Reproduce exactly the lines from the top of the records below through the line holding "Presentation of Zlatar (109, 748)".

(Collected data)
# # # # # # #

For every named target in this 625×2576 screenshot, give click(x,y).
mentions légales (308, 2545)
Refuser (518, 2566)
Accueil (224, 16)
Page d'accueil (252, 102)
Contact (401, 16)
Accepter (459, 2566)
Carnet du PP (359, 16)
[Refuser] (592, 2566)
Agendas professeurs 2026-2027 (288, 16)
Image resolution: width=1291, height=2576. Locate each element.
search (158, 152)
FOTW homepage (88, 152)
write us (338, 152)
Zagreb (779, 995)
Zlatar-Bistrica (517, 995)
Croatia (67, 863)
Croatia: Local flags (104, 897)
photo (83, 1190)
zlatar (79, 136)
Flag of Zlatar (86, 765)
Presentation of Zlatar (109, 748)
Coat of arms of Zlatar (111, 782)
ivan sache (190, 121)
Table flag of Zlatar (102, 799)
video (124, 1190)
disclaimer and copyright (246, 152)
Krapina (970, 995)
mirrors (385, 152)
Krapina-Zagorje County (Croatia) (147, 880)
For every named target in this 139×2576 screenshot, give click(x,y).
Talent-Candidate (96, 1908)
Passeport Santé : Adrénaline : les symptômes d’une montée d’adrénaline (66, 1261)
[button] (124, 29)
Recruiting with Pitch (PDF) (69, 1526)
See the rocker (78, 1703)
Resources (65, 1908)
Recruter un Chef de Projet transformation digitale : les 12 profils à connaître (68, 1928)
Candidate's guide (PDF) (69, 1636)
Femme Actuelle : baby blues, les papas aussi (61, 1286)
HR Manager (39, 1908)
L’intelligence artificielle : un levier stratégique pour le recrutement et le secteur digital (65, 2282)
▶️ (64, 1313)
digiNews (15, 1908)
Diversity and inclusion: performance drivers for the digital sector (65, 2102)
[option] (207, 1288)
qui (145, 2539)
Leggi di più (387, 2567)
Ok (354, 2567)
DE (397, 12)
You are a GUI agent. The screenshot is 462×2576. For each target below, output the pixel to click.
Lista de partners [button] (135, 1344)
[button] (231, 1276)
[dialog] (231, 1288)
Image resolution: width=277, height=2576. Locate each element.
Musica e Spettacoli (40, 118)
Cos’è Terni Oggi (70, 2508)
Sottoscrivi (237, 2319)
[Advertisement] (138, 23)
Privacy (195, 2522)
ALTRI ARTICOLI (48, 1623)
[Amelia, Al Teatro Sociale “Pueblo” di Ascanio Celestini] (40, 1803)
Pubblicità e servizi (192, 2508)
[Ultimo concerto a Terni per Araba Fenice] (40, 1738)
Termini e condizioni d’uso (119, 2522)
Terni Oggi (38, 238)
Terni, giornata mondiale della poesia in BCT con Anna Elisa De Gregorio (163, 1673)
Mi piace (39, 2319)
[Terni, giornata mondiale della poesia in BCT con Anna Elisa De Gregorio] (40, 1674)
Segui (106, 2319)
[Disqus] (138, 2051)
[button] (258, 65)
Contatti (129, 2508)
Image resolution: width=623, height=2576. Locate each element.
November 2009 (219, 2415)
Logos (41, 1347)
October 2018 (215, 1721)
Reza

# # # # # # #

Answer section =
For every named target in this 625×2576 screenshot, give click(x,y).
mentions légales (308, 2545)
Refuser (518, 2566)
Accueil (224, 16)
Page d'accueil (252, 102)
Contact (401, 16)
Accepter (459, 2566)
Carnet du PP (359, 16)
[Refuser] (592, 2566)
Agendas professeurs 2026-2027 (288, 16)
Image resolution: width=1291, height=2576. Locate each element.
search (158, 152)
FOTW homepage (88, 152)
write us (338, 152)
Zagreb (779, 995)
Zlatar-Bistrica (517, 995)
Croatia (67, 863)
Croatia: Local flags (104, 897)
photo (83, 1190)
zlatar (79, 136)
Flag of Zlatar (86, 765)
Presentation of Zlatar (109, 748)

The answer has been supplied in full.